:: To be done ::
Reproduce the material from its beginning up to and including the line with "Action: [x=37, y=61]", swapping every "Instruction" for "Directive" and leaving everything else unchanged.

(Portion of a data file)
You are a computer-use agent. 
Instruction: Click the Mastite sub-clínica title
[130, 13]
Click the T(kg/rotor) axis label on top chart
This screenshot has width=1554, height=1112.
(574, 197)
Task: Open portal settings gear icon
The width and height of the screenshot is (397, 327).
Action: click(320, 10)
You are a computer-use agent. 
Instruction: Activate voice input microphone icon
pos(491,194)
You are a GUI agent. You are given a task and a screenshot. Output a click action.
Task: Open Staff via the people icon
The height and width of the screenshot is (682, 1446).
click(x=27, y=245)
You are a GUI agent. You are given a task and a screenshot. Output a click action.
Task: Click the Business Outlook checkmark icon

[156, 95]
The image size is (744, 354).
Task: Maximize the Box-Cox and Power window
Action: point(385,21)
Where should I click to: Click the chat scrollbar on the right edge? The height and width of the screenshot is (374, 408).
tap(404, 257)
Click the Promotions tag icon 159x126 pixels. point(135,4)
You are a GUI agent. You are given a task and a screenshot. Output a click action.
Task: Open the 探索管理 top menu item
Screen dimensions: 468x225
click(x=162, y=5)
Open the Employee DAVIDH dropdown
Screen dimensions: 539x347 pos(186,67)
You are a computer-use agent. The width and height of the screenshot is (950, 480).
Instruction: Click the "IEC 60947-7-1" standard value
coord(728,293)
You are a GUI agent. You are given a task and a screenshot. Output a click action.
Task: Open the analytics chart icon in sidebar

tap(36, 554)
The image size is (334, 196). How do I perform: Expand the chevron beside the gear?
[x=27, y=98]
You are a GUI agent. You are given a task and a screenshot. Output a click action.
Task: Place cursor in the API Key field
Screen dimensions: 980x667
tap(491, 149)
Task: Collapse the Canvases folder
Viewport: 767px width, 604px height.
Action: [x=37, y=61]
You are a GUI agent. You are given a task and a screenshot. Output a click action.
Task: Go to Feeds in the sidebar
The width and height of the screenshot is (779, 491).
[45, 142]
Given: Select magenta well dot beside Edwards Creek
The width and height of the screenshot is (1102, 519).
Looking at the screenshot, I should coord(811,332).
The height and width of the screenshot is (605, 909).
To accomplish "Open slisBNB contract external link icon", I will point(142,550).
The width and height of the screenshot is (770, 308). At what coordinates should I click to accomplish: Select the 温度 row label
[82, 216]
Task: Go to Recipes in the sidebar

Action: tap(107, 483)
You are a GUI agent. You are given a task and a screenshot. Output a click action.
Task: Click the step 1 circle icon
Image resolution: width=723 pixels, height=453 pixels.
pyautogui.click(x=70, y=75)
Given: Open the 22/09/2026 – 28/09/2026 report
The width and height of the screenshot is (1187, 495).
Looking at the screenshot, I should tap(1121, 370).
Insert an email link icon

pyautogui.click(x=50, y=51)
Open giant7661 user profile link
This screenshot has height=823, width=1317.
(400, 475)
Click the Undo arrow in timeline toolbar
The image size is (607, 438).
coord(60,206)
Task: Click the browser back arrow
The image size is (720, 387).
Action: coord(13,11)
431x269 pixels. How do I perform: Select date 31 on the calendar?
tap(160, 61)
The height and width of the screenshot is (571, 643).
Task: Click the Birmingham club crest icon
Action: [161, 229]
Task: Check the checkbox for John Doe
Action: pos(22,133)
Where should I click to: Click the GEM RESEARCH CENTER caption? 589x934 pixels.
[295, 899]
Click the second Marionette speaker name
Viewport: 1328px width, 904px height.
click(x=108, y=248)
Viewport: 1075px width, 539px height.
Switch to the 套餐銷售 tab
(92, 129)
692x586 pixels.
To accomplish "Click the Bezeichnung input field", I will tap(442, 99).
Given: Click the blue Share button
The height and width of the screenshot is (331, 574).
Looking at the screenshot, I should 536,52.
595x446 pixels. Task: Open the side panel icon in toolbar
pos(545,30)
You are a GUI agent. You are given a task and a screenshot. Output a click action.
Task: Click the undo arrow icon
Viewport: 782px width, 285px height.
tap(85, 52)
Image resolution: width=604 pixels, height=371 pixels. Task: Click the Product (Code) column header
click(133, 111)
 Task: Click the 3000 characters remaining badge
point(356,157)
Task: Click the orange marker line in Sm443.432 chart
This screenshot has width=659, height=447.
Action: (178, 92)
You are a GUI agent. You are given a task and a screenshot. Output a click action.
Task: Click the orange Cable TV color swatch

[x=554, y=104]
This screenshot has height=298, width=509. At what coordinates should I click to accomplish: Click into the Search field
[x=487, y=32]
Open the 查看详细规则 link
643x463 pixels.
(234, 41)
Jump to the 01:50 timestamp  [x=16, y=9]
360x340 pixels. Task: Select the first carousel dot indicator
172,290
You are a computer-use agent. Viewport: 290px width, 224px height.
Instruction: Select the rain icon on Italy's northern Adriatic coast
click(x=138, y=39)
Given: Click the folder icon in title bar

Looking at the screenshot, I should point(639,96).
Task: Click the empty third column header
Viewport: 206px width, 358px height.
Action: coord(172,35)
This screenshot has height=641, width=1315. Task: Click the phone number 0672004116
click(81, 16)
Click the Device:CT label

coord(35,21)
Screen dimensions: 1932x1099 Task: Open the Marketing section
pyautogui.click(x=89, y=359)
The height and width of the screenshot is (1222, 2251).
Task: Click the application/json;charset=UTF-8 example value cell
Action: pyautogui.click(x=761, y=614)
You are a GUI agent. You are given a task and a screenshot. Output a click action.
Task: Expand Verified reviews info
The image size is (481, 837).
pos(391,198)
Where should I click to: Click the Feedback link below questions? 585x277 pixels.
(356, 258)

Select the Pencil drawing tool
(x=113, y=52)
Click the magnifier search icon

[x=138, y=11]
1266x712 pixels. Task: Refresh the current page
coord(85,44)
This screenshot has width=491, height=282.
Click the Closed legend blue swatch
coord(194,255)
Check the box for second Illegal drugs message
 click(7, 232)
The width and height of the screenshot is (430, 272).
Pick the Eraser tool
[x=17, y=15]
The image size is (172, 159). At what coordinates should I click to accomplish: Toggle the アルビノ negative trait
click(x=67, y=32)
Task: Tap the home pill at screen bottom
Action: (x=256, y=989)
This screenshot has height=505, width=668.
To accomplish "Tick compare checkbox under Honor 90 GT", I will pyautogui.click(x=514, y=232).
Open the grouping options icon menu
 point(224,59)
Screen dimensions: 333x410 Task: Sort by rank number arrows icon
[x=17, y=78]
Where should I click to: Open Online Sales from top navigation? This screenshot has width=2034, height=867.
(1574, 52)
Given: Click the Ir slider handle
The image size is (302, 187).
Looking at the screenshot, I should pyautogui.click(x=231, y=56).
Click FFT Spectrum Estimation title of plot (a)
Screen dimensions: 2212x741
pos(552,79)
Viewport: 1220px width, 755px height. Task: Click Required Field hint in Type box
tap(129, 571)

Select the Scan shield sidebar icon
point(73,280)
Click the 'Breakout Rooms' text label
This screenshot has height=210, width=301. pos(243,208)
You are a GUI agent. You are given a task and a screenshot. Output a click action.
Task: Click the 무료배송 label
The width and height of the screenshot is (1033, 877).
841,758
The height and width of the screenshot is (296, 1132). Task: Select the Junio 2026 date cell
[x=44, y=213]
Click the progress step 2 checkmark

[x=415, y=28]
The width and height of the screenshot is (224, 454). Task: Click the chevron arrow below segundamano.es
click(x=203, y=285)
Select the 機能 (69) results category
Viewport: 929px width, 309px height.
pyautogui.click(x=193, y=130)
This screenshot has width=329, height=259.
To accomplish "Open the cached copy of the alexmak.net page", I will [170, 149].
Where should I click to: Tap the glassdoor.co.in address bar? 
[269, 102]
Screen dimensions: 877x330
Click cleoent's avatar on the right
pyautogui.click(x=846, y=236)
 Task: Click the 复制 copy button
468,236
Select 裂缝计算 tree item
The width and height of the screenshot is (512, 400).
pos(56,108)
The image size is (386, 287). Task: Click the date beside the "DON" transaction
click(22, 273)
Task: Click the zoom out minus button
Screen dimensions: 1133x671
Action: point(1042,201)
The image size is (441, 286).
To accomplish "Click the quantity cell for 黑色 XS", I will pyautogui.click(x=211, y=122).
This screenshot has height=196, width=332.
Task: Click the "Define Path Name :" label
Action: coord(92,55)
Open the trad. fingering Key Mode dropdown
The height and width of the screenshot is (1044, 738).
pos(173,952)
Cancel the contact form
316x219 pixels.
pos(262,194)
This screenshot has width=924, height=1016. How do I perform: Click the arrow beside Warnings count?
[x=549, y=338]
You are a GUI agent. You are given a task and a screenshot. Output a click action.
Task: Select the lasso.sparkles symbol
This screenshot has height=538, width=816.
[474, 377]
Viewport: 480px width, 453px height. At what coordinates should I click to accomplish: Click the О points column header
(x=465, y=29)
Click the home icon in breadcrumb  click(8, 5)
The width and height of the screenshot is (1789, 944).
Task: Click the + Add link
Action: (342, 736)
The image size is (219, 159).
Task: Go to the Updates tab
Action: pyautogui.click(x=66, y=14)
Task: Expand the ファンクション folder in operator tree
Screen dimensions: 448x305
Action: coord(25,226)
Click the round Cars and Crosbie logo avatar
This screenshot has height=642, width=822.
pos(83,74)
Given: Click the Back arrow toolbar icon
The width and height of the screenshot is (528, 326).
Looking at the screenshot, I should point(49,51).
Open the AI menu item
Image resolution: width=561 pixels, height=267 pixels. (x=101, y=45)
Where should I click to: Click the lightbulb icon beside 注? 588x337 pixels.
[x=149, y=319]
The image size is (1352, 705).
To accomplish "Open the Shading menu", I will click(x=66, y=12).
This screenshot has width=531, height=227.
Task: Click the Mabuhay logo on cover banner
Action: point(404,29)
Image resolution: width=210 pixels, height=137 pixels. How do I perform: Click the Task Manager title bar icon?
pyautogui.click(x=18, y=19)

:: Answer for this exercise ::
You are a computer-use agent. 
Directive: Click the Mastite sub-clínica title
[130, 13]
Click the T(kg/rotor) axis label on top chart
This screenshot has width=1554, height=1112.
(574, 197)
Task: Open portal settings gear icon
The width and height of the screenshot is (397, 327).
Action: click(320, 10)
You are a computer-use agent. 
Directive: Activate voice input microphone icon
pos(491,194)
You are a GUI agent. You are given a task and a screenshot. Output a click action.
Task: Open Staff via the people icon
The height and width of the screenshot is (682, 1446).
click(x=27, y=245)
You are a GUI agent. You are given a task and a screenshot. Output a click action.
Task: Click the Business Outlook checkmark icon

[156, 95]
The image size is (744, 354).
Task: Maximize the Box-Cox and Power window
Action: point(385,21)
Where should I click to: Click the chat scrollbar on the right edge? The height and width of the screenshot is (374, 408).
tap(404, 257)
Click the Promotions tag icon 159x126 pixels. point(135,4)
You are a GUI agent. You are given a task and a screenshot. Output a click action.
Task: Open the 探索管理 top menu item
Screen dimensions: 468x225
click(x=162, y=5)
Open the Employee DAVIDH dropdown
Screen dimensions: 539x347 pos(186,67)
You are a computer-use agent. The width and height of the screenshot is (950, 480).
Directive: Click the "IEC 60947-7-1" standard value
coord(728,293)
You are a GUI agent. You are given a task and a screenshot. Output a click action.
Task: Open the analytics chart icon in sidebar

tap(36, 554)
The image size is (334, 196). How do I perform: Expand the chevron beside the gear?
[x=27, y=98]
You are a GUI agent. You are given a task and a screenshot. Output a click action.
Task: Place cursor in the API Key field
Screen dimensions: 980x667
tap(491, 149)
Task: Collapse the Canvases folder
Viewport: 767px width, 604px height.
Action: [x=37, y=61]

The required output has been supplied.